Saved data entries
──────────────────────────────

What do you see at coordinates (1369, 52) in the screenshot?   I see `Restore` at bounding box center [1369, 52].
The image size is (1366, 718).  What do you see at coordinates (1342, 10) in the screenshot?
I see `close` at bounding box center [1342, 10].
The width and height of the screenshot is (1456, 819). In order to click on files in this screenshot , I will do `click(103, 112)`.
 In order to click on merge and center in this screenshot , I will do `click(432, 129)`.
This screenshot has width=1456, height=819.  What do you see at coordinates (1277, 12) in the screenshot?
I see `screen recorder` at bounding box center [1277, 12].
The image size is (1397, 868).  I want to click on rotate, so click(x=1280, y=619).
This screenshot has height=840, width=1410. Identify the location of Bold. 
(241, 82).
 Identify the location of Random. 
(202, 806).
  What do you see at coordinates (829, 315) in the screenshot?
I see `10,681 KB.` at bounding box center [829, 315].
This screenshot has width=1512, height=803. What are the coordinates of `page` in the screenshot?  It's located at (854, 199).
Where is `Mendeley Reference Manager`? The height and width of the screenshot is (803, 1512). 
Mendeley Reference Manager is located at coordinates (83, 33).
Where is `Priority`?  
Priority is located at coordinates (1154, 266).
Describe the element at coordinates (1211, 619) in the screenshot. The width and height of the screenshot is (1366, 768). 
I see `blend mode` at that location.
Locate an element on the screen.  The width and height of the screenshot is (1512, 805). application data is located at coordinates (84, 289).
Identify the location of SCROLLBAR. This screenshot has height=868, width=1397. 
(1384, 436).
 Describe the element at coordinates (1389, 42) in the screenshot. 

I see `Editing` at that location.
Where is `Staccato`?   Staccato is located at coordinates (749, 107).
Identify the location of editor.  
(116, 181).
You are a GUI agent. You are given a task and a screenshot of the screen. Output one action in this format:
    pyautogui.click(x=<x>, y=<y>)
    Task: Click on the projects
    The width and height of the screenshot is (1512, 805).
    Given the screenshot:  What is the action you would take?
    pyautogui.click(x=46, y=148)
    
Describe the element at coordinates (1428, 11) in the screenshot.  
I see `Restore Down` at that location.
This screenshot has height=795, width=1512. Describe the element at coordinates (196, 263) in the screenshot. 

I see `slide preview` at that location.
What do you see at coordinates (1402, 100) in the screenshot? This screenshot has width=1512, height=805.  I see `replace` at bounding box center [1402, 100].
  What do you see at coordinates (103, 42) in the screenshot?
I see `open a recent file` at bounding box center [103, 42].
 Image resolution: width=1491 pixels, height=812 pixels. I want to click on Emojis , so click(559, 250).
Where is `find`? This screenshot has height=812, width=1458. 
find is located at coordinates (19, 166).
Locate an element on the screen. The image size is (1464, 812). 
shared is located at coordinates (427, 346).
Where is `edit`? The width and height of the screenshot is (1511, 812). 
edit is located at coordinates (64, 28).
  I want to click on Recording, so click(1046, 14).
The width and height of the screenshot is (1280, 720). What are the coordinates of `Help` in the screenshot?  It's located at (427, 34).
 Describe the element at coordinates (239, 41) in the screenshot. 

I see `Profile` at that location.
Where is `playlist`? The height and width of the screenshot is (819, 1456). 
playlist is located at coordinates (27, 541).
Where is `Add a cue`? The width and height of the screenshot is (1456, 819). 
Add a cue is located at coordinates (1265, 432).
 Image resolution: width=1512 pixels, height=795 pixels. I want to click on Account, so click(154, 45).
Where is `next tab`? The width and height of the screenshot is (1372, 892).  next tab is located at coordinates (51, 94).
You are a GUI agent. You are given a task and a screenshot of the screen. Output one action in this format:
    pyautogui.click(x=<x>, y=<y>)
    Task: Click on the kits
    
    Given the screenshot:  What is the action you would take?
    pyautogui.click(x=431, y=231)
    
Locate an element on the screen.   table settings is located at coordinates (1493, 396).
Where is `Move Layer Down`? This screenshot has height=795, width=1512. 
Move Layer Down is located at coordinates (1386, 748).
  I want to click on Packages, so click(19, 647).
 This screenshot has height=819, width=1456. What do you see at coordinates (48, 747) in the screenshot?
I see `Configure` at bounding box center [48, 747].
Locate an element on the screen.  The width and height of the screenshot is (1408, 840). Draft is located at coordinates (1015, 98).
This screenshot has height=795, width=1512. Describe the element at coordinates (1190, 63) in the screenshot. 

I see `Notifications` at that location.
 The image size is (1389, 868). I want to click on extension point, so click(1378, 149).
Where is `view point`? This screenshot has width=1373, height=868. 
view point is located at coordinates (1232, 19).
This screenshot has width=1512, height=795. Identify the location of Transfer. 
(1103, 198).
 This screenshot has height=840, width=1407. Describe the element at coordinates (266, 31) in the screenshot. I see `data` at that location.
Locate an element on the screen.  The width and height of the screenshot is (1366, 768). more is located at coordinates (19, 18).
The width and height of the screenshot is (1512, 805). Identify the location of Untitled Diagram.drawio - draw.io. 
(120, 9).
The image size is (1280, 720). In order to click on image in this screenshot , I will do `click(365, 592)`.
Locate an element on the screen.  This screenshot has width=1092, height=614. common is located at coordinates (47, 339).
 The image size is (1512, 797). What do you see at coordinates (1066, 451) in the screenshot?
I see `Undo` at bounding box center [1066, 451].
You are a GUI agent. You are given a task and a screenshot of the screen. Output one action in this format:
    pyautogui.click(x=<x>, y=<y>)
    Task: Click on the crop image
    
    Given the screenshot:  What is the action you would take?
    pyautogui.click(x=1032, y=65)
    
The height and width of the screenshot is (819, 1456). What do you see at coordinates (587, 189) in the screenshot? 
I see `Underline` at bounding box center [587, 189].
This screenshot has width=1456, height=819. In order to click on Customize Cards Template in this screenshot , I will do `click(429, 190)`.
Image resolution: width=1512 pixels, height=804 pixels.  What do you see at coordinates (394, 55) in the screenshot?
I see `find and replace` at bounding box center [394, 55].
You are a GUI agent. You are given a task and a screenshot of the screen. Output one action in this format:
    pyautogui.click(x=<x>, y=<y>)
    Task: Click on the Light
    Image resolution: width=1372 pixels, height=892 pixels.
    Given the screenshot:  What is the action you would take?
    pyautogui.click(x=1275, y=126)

──────────────────────────────

EXERCISE INSTRUCTIONS. Copy out the items word for word, beginning with the line containing "Describe the element at coordinates (1211, 619)" and continuing through the line containing "What do you see at coordinates (1402, 100)".

RESULT OF THIS EXERCISE.
Describe the element at coordinates (1211, 619) in the screenshot. The width and height of the screenshot is (1366, 768). 
I see `blend mode` at that location.
Locate an element on the screen.  The width and height of the screenshot is (1512, 805). application data is located at coordinates (84, 289).
Identify the location of SCROLLBAR. This screenshot has height=868, width=1397. 
(1384, 436).
 Describe the element at coordinates (1389, 42) in the screenshot. 

I see `Editing` at that location.
Where is `Staccato`?   Staccato is located at coordinates (749, 107).
Identify the location of editor.  
(116, 181).
You are a GUI agent. You are given a task and a screenshot of the screen. Output one action in this format:
    pyautogui.click(x=<x>, y=<y>)
    Task: Click on the projects
    The width and height of the screenshot is (1512, 805).
    Given the screenshot:  What is the action you would take?
    pyautogui.click(x=46, y=148)
    
Describe the element at coordinates (1428, 11) in the screenshot.  
I see `Restore Down` at that location.
This screenshot has height=795, width=1512. Describe the element at coordinates (196, 263) in the screenshot. 

I see `slide preview` at that location.
What do you see at coordinates (1402, 100) in the screenshot? This screenshot has width=1512, height=805.  I see `replace` at bounding box center [1402, 100].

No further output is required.